Rail workshop redundancy process under fire

By Eileen Goodwin, Matthew Haggart

KiwiRail chief executive Jim Quinn has defended the way Dunedin rail worker redundancies have been handled. Photo / Natalie Slade
KiwiRail chief executive Jim Quinn has defended the way Dunedin rail worker redundancies have been handled. Photo / Natalie Slade

A Rail and Maritime Transport Union delegate at Dunedin's Hillside railway workshops has likened workers being told they had lost their job yesterday to "plucking sheep out of a herd".

Dave Kearns said workers were told the bad news late yesterday afternoon, just hours after the interviews were finished.

KiwiRail is cutting 44 jobs from the 172-strong workforce at Hillside as part of a nationwide downsizing of its rail maintenance and manufacturing engineering operations. Of the 44 jobs, 18 were forced redundancies.

Kearns said managers had visibly shoulder-tapped unsuccessful candidates to draw them away to break the news.

Others were left to "put two and two together" that they had held on to their jobs.

The process was handled extremely poorly, Kearns said.

Kearns retained his own job, as a mechanical engineer.

Union organiser John Kerr said yesterday was "confusing" for workers, with the news being delivered when some people had left for the day.
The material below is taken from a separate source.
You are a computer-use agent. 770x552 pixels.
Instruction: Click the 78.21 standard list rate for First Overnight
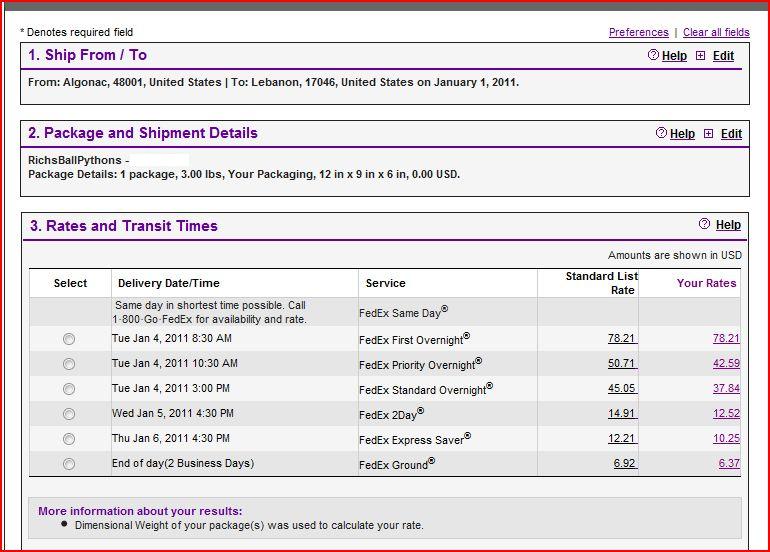[622, 338]

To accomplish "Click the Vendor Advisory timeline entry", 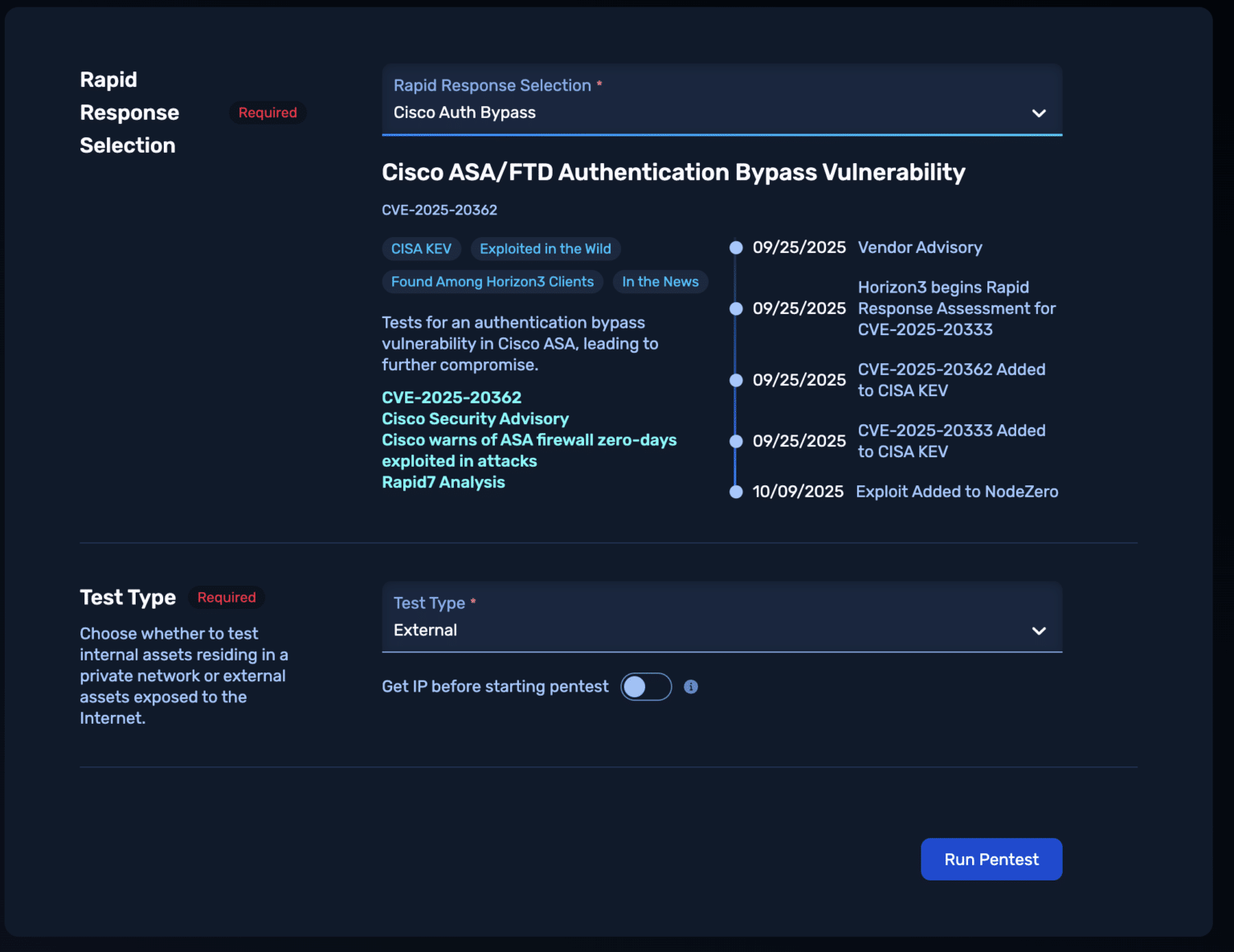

Mechanical engineer Richard Huband (38), who has worked at KiwiRail for three years, criticised the "generic" letter he received that got his name wrong.

While addressed correctly at the top, the letter then starts: "Dear Peter".

Huband said that having grown up in Mosgiel, he wanted to stay in Dunedin, but he felt bleak about the city's future as a centre of engineering.

Wayne White (59), a mechanical engineer at Hillside for eight years, said he was interviewed over the phone at 11am yesterday, because he was recovering from a serious illness.

He then got the bad news, also over the phone, just before 5pm.

He had had little time to prepare for the interview, he said. At his age, he feared it would not be easy to find another job.

"I'm at the end of my stick. I'm looking at losing my bloody home if I can't find another job."

KiwiRail chief executive Jim Quinn last night defended his management team, saying they carried out the process in a professional manner.

He said he could not comment fully on the specifics of the process until it was complete. However, it was a "poor show" that Huband's letter carried an incorrect name, Quinn said.

Earlier yesterday, Quinn told the Otago Daily Times there had been a "good number of volunteers" seeking redundancy.

"We have to make sure we retain the right people and skills to fit with the work we have ahead," he said.

The union blames KiwiRail's insistence on outsourcing contracts for its rail manufacturing operations to overseas firms behind decision to cut 70 jobs from its national workshops at Hillside and Woburn, in the Hutt Valley.